In the spring of 1993, Amy was escorted from jail and brought before a grand jury to testify against Joey. She told how Joey had taken her to various motels and engaged in sexual relations with her from the age of 16. The jury was also shown evidence, such as receipts from the hotels that further supported Amys testimony.
Mary Jo also gave testimony before the grand jury, but on behalf of her husband. She accused Amy of lying and repeatedly claimed that her husband did not cheat on her. Despite her pleas, Joey was indicted on felony charges of rape and sodomy. He was also charged with endangering the welfare of a minor. Joey pled not guilty and was led from the grand jury in handcuffs, professing his innocence as he walked away.
Over the months, the DAs office was able to accumulate a great deal of evidence against Joey. So much so that Joeys chances of being absolved of the crime were extremely low. Joeys realization of this led him to change his plea to guilty to one count of statutory rape during his trial in October 1993. He served six months for the crime.
After his release, he moved to Los Angeles and pursued an acting career. He also temporarily hosted a cable TV show, appeared in some television spots and briefly starred in cameo roles in several movies. In 1995, Joey was arrested again for violating his parole by soliciting sex from an undercover policewoman posing as a prostitute.

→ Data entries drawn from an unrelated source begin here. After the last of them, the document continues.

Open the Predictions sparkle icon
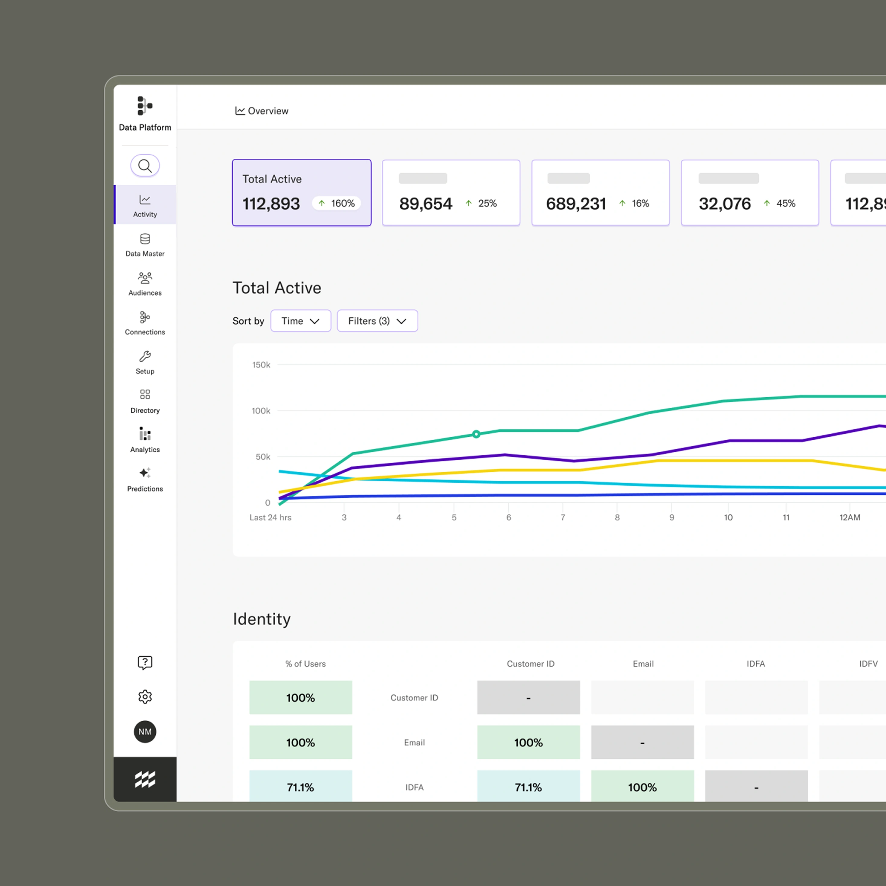This screenshot has height=886, width=886. (x=145, y=480)
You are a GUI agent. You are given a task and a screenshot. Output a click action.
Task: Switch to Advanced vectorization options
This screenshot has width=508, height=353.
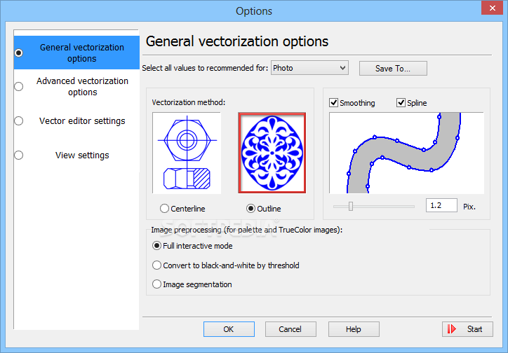pyautogui.click(x=76, y=86)
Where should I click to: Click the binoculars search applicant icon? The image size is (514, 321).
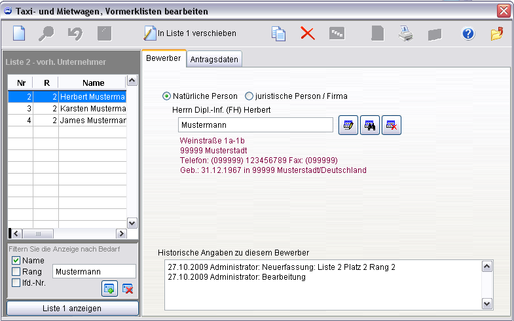point(371,126)
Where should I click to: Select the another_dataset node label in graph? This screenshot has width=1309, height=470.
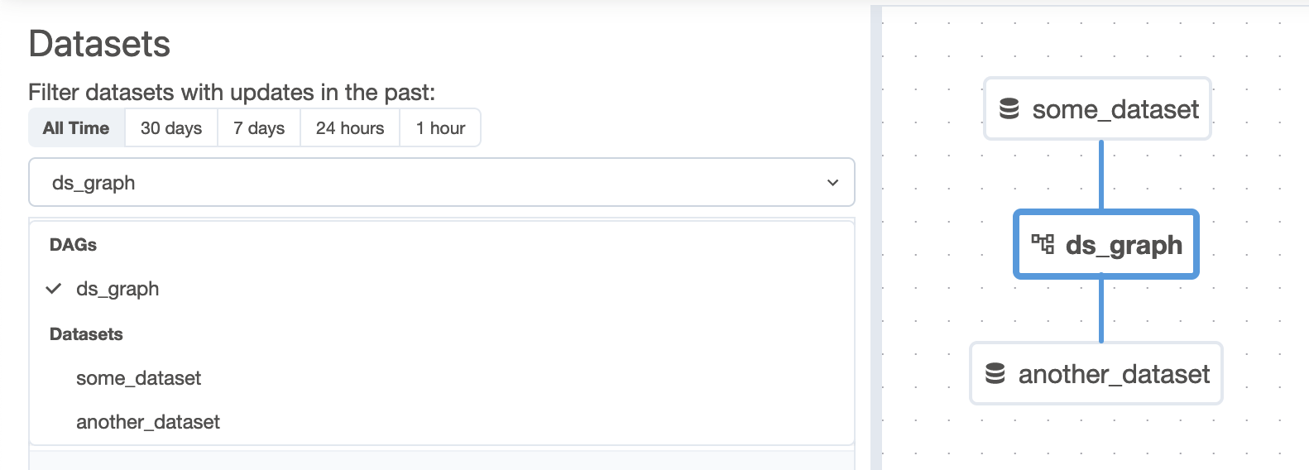1114,374
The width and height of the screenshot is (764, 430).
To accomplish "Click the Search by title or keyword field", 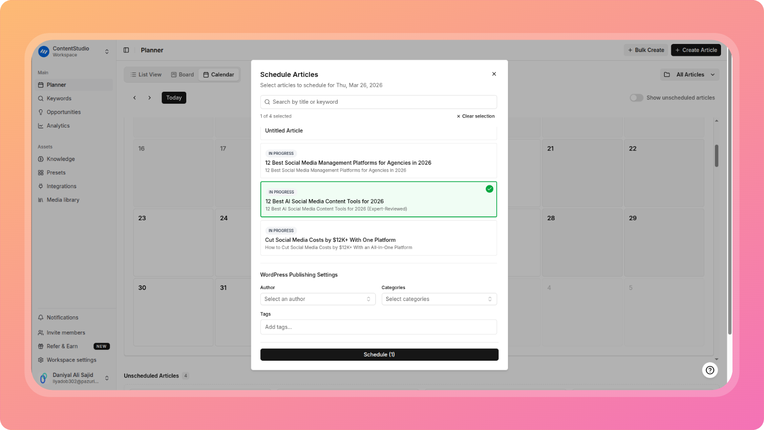I will point(378,102).
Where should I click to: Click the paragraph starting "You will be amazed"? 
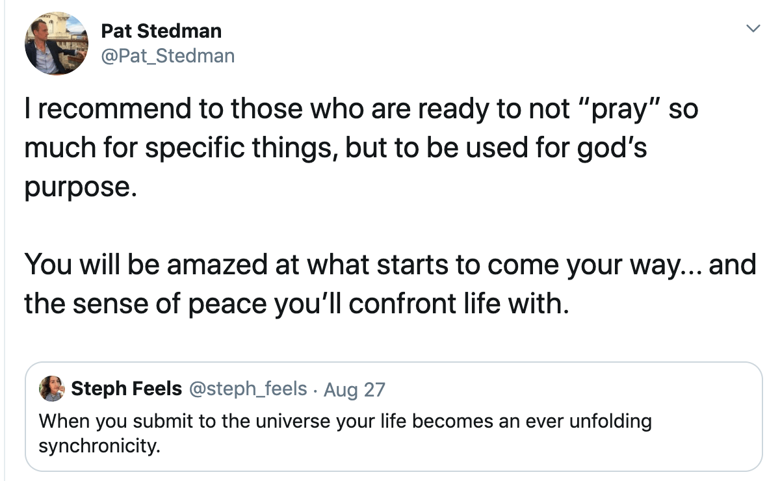pyautogui.click(x=390, y=285)
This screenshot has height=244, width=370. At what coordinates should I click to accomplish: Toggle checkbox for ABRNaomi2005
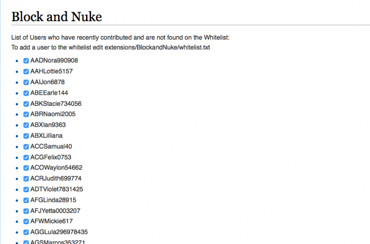click(x=26, y=114)
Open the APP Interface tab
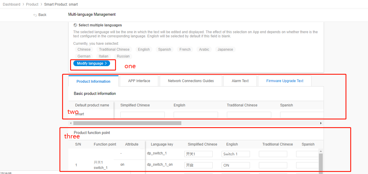The image size is (368, 174). (139, 81)
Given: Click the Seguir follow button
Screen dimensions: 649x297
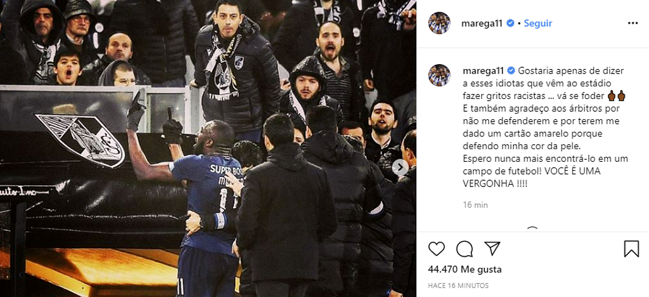Looking at the screenshot, I should (537, 23).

In the spring of 2003, Joey and Mary Jo divorced after 26 years of marriage. Their divorce was said to have been amicable. According to an Associated Press report in May 2003, Joey stated that he was okay with the divorce and that they were both seeing other people anyway.
Joey appeared once again in the news after he was charged later that same year for being involved in an auto insurance scam. USA Today stated in their January 2004 article that he told undercover investigators how to file phony insurance claims for undamaged cars. He is expected to go on trial some time in 2004. If Joey is found guilty of the fraud charges brought against him, he could face up to six and a half years in prison.
After serving a seven-year sentence, Amy was finally released from jail and remained on parole until 2003. Since her release, she has worked a series of jobs, including that of a columnist for a biweekly newspaper named the New Island Ear. In an attempt to get on with her life, Amy has changed her name, pursued an education and altered her appearance.
In 2003, Amy married the father of her toddler son, a man 24 years her senior named Lou. They continue to live in New York
, where he has a business. Amy stated in one of her columns that she admitted to having screwed up, but she believes that she has paid her dues to society and continues to make a great effort at being a kinder person. Currently she has started her own business selling arts and crafts online. She is also working on a book concerning kids and violence, using her negative experiences to make a more positive difference in other people's lives.